Dia katakan, meriam karbit dulunya digunakan untuk mengusir kuntilanak pada masa pemerintahan Sultan Pontianak, kemudian permainan itu dilanjutkan oleh penerusnya pada setiap menjelang puasa dan lebaran.
Ia mengatakan, dalam kurun waktu lama permainan tersebut sempat memudar. Tetapi atas dukungan Pemerintah Kota Pontianak, saat ini setiap dua tahun sekali Festival Meriam Karbit dilaksanakan dengan tujuan agar permainan itu terus dijaga.

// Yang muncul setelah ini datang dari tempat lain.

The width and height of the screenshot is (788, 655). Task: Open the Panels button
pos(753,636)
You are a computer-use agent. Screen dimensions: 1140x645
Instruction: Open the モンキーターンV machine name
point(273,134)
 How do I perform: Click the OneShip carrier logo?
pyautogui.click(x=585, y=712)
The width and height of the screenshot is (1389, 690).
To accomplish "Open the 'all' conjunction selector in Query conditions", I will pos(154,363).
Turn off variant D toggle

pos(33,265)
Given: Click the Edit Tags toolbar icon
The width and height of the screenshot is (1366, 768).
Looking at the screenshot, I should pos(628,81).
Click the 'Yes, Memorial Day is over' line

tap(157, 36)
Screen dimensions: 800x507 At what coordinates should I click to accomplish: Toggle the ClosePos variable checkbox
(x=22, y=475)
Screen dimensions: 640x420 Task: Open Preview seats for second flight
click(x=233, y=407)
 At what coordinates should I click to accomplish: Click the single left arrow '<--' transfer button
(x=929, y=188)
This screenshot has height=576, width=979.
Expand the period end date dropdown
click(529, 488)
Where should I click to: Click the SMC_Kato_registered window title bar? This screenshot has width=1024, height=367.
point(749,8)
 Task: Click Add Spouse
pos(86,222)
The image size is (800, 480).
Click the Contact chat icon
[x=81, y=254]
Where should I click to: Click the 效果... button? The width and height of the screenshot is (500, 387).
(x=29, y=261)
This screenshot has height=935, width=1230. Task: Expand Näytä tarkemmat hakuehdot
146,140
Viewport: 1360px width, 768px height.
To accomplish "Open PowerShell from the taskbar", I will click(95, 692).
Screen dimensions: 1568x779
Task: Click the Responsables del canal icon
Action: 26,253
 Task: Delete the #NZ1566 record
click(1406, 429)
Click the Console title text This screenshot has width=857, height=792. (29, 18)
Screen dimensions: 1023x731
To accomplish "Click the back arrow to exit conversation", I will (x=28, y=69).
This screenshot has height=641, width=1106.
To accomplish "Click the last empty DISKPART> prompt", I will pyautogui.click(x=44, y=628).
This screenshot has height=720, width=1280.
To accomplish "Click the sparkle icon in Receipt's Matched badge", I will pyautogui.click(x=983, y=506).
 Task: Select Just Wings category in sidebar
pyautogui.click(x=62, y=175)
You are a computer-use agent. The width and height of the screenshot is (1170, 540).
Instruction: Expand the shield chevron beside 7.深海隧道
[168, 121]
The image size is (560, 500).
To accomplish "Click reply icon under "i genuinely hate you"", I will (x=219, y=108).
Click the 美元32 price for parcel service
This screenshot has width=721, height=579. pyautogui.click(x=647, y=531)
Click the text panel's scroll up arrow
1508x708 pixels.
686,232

Paryadi menjelaskan, dulunya meriam Karbit di gunakan oleh Sultan Syarif Andurahman Alqadrie untuk mengusir Kuntilanak, saat akan mendirikan masjid Jami dan Kesultanan Pontianak.
Lanjutnya, hingga berdirinya kerajaan Pontianak pada waktu itu, permainan meriam karbit masih dimainkan oleh Sultan Abdurahman Alqadri pada saat bulan puasa.
Meriam karbit itu akan dibunyikan saat memasuki azan magrib. Tujuannya untuk memberitahukan masyarakat Pontianak bahwa katu berbuka tiba.
"Maklum saja, pada saat itu masjid-masjid belum memiliki alat pengeras suara seperti saat ini. Selain itu, populasi penduduk yang jarang dan terisah-pisah jelas menyulitkan pendengaran suara azan," tuturnya.
Dan bunyi meriam itulah yang dijadikan pertanda datangnya azan Magrib pada saat itu. "Inilah sejarah Pontianak, sekaligus awal tradisi meriam karbit," kata Paryadi.
Kini 241 tahun berselang, meriam karbit masih mentradisi di masyarakat Kota Pontianak, terutama bagi warga tepian Sungai Kapuas.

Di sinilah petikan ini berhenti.